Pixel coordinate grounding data
=== Begin Enclosure ===

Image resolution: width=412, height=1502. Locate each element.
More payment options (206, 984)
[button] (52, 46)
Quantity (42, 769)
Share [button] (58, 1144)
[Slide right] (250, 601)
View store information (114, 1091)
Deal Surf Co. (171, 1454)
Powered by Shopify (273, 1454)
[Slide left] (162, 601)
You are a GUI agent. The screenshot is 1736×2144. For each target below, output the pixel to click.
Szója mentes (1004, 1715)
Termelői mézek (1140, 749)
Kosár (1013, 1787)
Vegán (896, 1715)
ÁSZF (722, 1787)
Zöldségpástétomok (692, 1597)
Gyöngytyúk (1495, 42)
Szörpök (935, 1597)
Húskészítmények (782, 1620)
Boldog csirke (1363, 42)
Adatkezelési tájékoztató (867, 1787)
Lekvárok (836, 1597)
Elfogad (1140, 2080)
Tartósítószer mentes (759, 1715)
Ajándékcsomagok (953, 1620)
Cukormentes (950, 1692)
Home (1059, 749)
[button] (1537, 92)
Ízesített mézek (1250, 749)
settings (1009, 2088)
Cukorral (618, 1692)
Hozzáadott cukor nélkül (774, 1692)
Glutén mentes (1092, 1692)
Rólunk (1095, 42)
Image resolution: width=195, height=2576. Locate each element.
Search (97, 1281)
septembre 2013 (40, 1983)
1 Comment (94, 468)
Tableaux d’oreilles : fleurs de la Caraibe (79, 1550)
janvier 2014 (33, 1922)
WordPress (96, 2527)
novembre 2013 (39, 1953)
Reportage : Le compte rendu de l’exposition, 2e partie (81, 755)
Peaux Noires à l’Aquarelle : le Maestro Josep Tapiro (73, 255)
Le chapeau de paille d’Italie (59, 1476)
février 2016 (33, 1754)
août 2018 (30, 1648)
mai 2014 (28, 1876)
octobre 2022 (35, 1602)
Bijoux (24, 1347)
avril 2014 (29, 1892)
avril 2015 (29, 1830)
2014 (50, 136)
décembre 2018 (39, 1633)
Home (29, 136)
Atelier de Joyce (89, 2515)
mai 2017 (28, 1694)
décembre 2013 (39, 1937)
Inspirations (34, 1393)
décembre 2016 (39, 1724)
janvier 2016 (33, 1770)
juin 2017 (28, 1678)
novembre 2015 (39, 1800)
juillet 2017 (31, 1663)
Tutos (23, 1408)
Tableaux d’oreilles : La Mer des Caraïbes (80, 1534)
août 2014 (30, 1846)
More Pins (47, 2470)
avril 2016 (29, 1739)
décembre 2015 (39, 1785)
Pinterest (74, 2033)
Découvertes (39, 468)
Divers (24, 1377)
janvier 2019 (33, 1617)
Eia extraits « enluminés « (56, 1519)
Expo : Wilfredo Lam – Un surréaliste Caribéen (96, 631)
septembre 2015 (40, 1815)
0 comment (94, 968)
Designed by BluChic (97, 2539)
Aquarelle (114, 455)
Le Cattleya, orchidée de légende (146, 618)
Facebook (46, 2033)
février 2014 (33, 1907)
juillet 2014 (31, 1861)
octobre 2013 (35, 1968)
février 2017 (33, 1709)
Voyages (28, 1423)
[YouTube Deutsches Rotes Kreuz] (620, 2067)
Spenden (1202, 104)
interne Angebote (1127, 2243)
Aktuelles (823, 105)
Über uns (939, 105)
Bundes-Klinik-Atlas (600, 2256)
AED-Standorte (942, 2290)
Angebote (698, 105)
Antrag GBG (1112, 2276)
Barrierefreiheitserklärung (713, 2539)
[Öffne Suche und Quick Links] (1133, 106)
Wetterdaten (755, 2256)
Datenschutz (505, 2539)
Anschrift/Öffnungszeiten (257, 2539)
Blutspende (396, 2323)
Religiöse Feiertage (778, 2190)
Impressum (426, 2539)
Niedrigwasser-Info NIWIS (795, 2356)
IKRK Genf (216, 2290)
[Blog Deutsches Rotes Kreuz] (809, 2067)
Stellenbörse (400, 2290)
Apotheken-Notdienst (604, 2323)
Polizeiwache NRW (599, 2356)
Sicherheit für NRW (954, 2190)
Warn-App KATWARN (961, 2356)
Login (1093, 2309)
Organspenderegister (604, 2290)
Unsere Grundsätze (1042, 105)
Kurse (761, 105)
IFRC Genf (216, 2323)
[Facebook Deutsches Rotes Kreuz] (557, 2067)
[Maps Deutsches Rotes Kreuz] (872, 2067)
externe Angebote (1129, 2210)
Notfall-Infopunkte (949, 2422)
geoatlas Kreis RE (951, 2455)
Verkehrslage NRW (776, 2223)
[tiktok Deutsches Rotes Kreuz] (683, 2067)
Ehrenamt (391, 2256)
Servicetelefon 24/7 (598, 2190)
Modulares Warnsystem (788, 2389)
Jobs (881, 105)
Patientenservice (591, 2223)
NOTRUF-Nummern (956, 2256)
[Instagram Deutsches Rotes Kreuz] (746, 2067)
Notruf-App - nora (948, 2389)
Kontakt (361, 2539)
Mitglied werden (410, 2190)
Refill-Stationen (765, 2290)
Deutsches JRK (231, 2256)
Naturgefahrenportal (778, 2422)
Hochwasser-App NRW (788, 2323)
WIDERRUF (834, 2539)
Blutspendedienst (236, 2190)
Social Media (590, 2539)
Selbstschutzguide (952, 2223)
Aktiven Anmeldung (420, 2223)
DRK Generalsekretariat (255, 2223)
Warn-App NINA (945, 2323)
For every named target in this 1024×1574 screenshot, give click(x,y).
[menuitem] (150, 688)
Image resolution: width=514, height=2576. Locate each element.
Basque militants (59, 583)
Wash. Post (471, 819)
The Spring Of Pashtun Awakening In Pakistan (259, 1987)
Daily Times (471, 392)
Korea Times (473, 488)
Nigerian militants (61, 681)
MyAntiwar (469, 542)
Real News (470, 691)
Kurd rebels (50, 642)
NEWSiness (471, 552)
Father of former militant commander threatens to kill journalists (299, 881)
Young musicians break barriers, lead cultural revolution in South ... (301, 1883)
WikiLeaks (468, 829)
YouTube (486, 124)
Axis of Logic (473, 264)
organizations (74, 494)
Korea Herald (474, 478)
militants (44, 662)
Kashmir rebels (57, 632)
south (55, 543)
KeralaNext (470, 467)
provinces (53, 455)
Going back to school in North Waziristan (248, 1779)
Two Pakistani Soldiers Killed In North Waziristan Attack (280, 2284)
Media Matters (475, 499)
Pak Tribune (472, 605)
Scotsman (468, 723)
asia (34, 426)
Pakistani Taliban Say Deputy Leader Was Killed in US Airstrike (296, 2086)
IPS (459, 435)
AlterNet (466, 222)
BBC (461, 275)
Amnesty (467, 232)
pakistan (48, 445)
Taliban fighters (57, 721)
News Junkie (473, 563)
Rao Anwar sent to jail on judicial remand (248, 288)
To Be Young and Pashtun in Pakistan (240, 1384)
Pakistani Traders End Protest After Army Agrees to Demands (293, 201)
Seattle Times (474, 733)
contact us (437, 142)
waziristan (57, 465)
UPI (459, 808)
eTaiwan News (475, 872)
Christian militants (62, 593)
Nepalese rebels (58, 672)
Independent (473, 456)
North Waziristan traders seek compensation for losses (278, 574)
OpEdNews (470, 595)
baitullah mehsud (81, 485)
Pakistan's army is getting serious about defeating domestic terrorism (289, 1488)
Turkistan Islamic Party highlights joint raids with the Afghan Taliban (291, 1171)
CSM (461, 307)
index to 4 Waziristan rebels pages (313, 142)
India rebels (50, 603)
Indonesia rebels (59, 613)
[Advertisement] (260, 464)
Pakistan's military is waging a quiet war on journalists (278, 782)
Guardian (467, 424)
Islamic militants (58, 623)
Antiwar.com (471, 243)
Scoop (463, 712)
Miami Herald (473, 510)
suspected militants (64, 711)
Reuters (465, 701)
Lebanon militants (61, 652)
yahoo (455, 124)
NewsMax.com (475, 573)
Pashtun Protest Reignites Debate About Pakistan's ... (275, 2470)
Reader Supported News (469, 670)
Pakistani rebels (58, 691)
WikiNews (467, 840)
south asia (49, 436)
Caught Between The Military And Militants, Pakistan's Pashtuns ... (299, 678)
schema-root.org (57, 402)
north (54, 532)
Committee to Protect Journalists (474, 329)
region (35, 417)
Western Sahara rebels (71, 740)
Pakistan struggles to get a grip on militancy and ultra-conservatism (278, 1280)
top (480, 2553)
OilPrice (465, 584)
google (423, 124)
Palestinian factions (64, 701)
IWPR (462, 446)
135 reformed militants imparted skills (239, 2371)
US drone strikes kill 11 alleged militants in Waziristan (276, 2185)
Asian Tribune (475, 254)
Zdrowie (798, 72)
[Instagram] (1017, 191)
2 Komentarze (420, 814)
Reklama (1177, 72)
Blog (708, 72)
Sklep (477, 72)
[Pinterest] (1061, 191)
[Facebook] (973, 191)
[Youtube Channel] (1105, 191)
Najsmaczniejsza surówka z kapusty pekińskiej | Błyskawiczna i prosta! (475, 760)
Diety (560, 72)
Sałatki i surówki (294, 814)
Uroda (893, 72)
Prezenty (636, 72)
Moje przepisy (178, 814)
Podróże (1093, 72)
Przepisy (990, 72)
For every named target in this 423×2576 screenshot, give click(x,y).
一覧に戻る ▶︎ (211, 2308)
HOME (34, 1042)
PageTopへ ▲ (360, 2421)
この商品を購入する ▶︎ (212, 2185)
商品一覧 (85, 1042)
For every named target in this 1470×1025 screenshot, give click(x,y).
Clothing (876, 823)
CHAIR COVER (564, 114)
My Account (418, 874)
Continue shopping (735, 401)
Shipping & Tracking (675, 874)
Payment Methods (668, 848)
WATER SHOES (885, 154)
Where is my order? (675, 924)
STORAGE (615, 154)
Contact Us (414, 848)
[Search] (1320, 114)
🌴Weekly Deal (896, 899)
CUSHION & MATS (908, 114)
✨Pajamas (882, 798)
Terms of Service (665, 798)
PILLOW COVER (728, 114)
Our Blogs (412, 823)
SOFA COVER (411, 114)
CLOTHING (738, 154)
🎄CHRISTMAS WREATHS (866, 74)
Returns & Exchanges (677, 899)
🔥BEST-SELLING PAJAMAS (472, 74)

=== End Enclosure ===

Directions for this task.
Print only these lines, please. They run from the start of the entries above to the line containing "Powered by Shopify (273, 1454)", both ends included, and must match exactly.

Exercise result.
Image resolution: width=412, height=1502. Locate each element.
More payment options (206, 984)
[button] (52, 46)
Quantity (42, 769)
Share [button] (58, 1144)
[Slide right] (250, 601)
View store information (114, 1091)
Deal Surf Co. (171, 1454)
Powered by Shopify (273, 1454)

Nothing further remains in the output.